• **EXERCISE GOAL**: Reproduce the essay on the novel's origins from "The irony of" up to and including "my grandmother lived.", changing "curiosity" to "interest".

• **TEXT**:
★ ★ ★ ★ ★ ★ ★

Writing a novel is like birthing a baby. And like a baby that book comes with its own genealogy. This is love story and historical fiction born out of quest for voices silenced in 1813 now be forever remembered. Before my research began DAR and Colonial Dames were my "country home" and then the ghosts of my "forgotten heritage" grew louder in their cry for redemption guiding me to the story which became....SWIMMING WITH SERPENTS.

SWIMMING WITH SERPENTS began in the Fort Crawford cemetery in East Brewton in Escambia County, Alabama. My grandmother took my mother and me to her parents’ graves. She smiled at me and indicated a copse of woods, “That’s where Red Eagle jumped off the cliff,” she said.  It really wasn’t, but it took a fourth grade Alabama history class and revived interest years later to learn the real story. Perhaps the beginnings came with the picture of the Native American Indian in full headdress with his arms lifted in prayer that always hung in my grandmother’s bedroom. Maybe the story actually began when I discovered our family secret. My fourth great grandmother was an Indian (Native American in modern parlance).

Eventually, my mother challenged me to make her investment in my two degrees in history pay off by finding out more about her side of the family. The most distant ancestor we were certain of on her mother’s Jernigan line were Benjamin and Vashti Vann Jernigan. County histories reported that “General Jackson was in the habit of visiting the home of Benjamin Jernigan...Mr. Jernigan had removed with his family from Burnt Corn Springs for the purpose of herding cattle for Jackson's army.”

By then I had begun posting genealogy and history on my website --  A cousin emailed me about a genealogy book written by Don Greene entitled Shawnee Heritage I and through that book I was able to confirm the whispers of our Native American heritage. I contacted Greene requesting more information. He then referred me to Edward Cashin’s, Guardians of the Valley, the story of Vashti Vann’s grandfather, the Squirrel King of the Chickasaw, whose roll as fanni mingo (mediator) was critical to the survival of the colonies of Georgia and South Carolina. Vashti Vann’s uncle was Chief James Vann who was at the time of his murder in 1809 one of the richest men in the United States and lived in one of its most gracious homes. His son entertained President Monroe in 1819. The name Vashti reveals an educated Bible reader in that family. Through keeping her secret, she and her family avoided the Trail of Tears. But others of our blood did not.

The irony of Andrew Jackson sitting at the table of my Native American ancestor, eating the food she had prepared-- and then years later sending her relatives on the Trail of Tears piqued my curiosity and I began reading all I could about the time and place in which my grandmother lived.

★ ★ ★ ★ ★ ★ ★

• **SUPPLIED MATERIAL**:

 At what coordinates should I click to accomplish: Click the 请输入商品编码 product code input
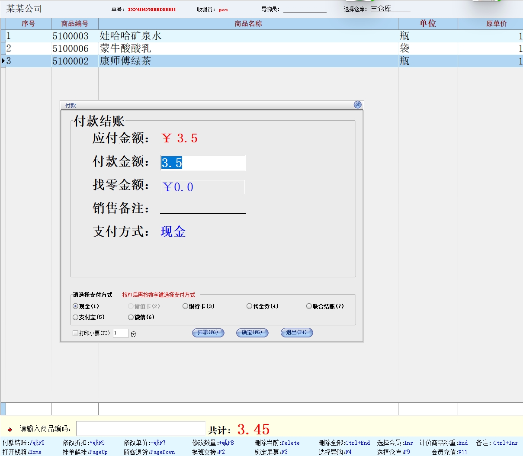tap(141, 428)
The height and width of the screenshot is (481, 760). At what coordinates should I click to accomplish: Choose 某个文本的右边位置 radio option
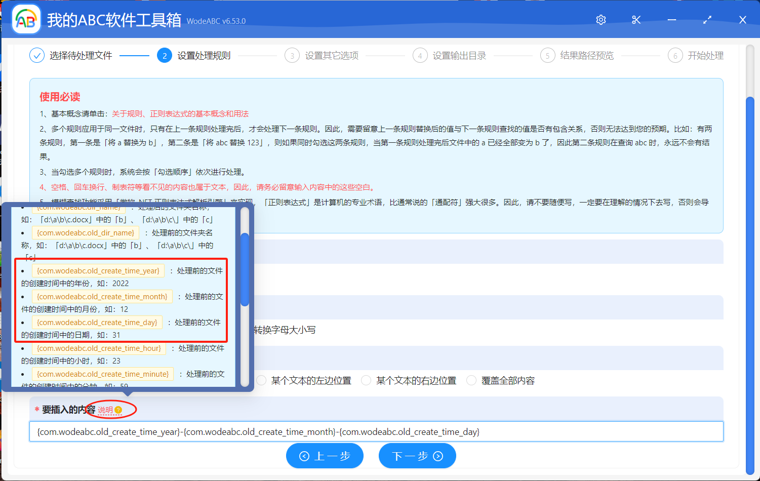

★ ★ ★ ★ ★ ★ ★

• **WRITTEN ANSWER**:
The irony of Andrew Jackson sitting at the table of my Native American ancestor, eating the food she had prepared-- and then years later sending her relatives on the Trail of Tears piqued my interest and I began reading all I could about the time and place in which my grandmother lived.